Given an integer n, for every positive integer i <= n, the task is to print,
- "FizzBuzz" if i is divisible by 3 and 5,
- "Fizz" if i is divisible by 3,
- "Buzz" if i is divisible by 5
- "i" as a string, if none of the conditions are true.
Examples:
Input: n = 3
Output: ["1", "2", "Fizz"]
Input: n = 10
Output: ["1", "2", "Fizz", "4", "Buzz", "Fizz", "7", "8", "Fizz", "Buzz"]
Input: n = 20
Output: ["1", "2", "Fizz", "4", "Buzz", "Fizz", "7", "8", "Fizz", "Buzz", "11", "Fizz", "13", "14", "FizzBuzz", "16", "17", "Fizz", "19", "Buzz"]

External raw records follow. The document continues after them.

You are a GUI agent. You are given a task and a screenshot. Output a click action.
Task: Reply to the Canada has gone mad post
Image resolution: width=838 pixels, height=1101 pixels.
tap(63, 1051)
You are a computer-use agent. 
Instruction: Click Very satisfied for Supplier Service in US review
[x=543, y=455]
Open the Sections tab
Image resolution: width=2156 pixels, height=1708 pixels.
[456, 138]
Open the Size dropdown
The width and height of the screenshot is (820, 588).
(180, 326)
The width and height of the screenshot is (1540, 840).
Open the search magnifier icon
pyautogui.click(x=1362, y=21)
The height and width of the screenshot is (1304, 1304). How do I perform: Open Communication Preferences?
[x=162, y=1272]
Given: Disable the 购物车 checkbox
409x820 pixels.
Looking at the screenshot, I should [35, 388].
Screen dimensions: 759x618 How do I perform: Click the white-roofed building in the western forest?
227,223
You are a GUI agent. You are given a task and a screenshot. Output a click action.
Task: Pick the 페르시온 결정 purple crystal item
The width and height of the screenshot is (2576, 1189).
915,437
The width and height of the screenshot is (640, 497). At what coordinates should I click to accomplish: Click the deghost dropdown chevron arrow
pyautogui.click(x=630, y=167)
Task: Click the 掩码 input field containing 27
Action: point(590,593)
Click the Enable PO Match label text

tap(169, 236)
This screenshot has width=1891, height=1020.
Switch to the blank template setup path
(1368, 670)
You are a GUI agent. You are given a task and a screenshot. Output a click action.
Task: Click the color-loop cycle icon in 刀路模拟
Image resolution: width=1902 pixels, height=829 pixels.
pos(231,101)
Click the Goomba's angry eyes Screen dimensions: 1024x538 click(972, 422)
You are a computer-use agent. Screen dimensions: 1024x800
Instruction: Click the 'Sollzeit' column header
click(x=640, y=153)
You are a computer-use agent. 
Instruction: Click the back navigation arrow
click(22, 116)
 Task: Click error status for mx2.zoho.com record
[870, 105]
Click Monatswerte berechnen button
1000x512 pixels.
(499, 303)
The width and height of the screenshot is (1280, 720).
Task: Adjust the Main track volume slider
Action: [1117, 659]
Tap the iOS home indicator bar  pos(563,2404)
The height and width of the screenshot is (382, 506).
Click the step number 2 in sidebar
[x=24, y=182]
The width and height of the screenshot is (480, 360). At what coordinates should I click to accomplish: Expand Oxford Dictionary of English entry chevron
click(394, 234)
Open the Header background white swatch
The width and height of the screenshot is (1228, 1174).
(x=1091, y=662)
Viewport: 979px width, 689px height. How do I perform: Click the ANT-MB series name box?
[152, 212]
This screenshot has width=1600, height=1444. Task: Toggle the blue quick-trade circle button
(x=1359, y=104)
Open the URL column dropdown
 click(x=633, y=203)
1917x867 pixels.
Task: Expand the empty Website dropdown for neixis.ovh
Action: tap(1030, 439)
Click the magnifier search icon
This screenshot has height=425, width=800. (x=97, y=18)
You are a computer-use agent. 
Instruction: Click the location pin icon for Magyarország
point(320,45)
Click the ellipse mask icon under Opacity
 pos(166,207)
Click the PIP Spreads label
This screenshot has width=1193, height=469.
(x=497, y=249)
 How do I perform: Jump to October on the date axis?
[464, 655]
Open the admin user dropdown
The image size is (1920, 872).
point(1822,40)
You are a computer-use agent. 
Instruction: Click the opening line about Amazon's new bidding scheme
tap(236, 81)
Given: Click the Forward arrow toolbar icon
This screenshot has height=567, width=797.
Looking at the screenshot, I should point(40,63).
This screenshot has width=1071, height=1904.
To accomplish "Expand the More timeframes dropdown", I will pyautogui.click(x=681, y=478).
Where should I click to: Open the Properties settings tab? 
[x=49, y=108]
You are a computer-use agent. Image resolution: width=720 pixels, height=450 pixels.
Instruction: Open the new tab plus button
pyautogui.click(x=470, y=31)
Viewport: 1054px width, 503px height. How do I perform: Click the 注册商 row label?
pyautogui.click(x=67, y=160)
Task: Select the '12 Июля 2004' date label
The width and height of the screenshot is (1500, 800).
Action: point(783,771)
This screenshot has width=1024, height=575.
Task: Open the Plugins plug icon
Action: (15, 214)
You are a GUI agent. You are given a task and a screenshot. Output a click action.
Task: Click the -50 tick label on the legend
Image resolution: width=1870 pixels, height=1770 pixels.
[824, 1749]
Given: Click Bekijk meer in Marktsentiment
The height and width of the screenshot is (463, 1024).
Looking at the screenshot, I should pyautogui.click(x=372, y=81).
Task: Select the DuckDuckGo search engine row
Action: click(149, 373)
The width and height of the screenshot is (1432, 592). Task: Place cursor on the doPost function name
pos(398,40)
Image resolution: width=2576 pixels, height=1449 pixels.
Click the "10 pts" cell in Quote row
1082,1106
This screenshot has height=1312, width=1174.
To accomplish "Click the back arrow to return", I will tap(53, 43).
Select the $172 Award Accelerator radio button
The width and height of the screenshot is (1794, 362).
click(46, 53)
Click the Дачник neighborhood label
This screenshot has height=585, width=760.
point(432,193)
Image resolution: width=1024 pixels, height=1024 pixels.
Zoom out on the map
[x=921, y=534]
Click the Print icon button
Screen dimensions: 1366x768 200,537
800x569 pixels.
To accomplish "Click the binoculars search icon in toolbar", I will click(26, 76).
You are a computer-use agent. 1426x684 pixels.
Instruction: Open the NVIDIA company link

[Naive Approach] By checking every integer individually
A very simple approach to solve this problem is that we can start checking each number from 1 to n to see if it's divisible by 3, 5, or both. Depending on the divisibility:
- If a number is divisible by both 3 and 5, append "FizzBuzz" into result.
- If it's only divisible by 3, append "Fizz" into result.
- If it's only divisible by 5, append "Buzz" into result.
- Otherwise, append the number itself into result.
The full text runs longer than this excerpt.